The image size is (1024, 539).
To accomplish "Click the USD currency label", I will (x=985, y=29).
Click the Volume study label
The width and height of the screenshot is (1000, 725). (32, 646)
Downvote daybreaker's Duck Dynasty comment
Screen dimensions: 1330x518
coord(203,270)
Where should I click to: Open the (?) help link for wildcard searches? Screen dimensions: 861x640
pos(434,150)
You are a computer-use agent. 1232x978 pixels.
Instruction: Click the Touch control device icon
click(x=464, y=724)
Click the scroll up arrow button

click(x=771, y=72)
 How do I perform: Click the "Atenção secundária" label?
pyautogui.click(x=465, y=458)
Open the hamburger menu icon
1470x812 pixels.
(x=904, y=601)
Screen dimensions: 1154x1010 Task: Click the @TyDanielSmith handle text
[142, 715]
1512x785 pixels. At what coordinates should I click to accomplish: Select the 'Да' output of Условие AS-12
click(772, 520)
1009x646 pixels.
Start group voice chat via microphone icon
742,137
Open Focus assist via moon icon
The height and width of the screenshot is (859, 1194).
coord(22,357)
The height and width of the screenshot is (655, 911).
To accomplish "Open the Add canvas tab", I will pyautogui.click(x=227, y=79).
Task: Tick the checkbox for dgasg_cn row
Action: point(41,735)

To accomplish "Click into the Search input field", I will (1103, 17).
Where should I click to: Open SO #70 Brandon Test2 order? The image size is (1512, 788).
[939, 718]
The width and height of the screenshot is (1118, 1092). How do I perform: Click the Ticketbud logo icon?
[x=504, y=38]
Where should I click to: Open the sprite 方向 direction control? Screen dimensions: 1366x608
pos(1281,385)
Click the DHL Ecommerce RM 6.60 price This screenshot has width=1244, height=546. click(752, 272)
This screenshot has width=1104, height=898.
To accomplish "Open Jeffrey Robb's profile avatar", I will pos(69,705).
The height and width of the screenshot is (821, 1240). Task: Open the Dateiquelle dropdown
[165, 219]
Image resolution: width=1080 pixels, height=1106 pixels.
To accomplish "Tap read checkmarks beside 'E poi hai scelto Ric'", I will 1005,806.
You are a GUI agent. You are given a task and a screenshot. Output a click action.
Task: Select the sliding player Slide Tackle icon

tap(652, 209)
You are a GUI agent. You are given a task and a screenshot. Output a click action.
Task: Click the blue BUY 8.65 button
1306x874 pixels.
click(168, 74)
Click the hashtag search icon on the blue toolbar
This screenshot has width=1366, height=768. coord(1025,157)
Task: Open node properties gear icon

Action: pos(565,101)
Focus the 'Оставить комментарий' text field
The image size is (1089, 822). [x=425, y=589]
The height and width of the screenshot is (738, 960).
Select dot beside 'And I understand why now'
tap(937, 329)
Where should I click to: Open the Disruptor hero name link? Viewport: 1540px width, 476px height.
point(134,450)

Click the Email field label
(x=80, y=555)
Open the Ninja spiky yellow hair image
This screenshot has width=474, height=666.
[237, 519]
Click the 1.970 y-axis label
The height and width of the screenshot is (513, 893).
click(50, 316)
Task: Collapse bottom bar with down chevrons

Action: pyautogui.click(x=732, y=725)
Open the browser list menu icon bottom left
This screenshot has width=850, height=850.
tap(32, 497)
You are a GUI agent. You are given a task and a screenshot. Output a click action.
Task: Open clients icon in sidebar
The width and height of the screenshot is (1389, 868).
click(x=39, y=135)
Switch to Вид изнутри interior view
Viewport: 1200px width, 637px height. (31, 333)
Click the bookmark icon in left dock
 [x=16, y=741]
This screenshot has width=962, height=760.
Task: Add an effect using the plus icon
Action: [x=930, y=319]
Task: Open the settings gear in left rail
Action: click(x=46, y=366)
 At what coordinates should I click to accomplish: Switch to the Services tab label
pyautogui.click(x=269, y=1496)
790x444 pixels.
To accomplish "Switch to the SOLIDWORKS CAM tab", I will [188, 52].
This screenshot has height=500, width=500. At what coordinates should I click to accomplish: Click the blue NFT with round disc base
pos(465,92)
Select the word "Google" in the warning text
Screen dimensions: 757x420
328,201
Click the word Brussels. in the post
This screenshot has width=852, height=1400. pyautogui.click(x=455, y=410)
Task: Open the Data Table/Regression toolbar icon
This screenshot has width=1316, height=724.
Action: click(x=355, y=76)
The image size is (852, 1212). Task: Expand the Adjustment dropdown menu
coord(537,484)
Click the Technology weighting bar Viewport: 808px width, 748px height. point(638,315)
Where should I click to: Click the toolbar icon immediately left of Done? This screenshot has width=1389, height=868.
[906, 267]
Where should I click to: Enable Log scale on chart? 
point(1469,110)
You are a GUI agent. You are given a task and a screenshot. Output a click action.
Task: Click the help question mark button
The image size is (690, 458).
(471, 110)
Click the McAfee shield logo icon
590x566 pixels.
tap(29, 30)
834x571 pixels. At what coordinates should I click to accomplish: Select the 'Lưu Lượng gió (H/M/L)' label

________________________

- _WHAT TO DO_
The first line of the entries, the line with "You are a computer-use", and every line between them should be retyped exactly, and nothing else.

- _SOLUTION TO THIS EXERCISE_
The image size is (1024, 539).
To accomplish "Click the USD currency label", I will (x=985, y=29).
Click the Volume study label
The width and height of the screenshot is (1000, 725). (32, 646)
Downvote daybreaker's Duck Dynasty comment
Screen dimensions: 1330x518
coord(203,270)
Where should I click to: Open the (?) help link for wildcard searches? Screen dimensions: 861x640
pos(434,150)
You are a computer-use agent. 1232x978 pixels.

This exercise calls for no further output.